● EXERCISE: Write out the entries word for word, beginning with the line containing "Where should I" and ending with the line containing "(x=395, y=240)".

● ROWS:
----------

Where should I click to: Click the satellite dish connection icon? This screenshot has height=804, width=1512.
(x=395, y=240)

----------

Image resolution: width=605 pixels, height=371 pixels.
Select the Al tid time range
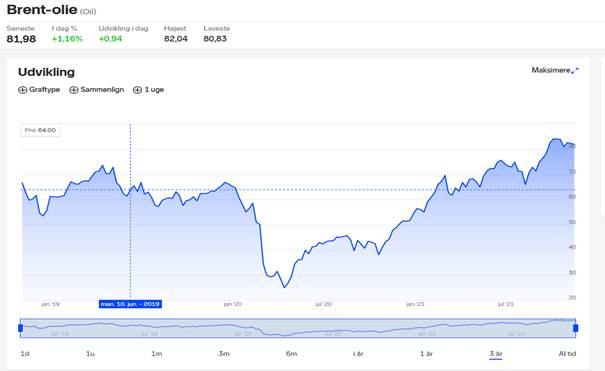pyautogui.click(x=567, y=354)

----------

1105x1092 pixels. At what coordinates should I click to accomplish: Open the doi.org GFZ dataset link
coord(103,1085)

----------

● SOLUTION:
Where should I click to: Click the satellite dish connection icon? This screenshot has height=804, width=1512.
(x=395, y=240)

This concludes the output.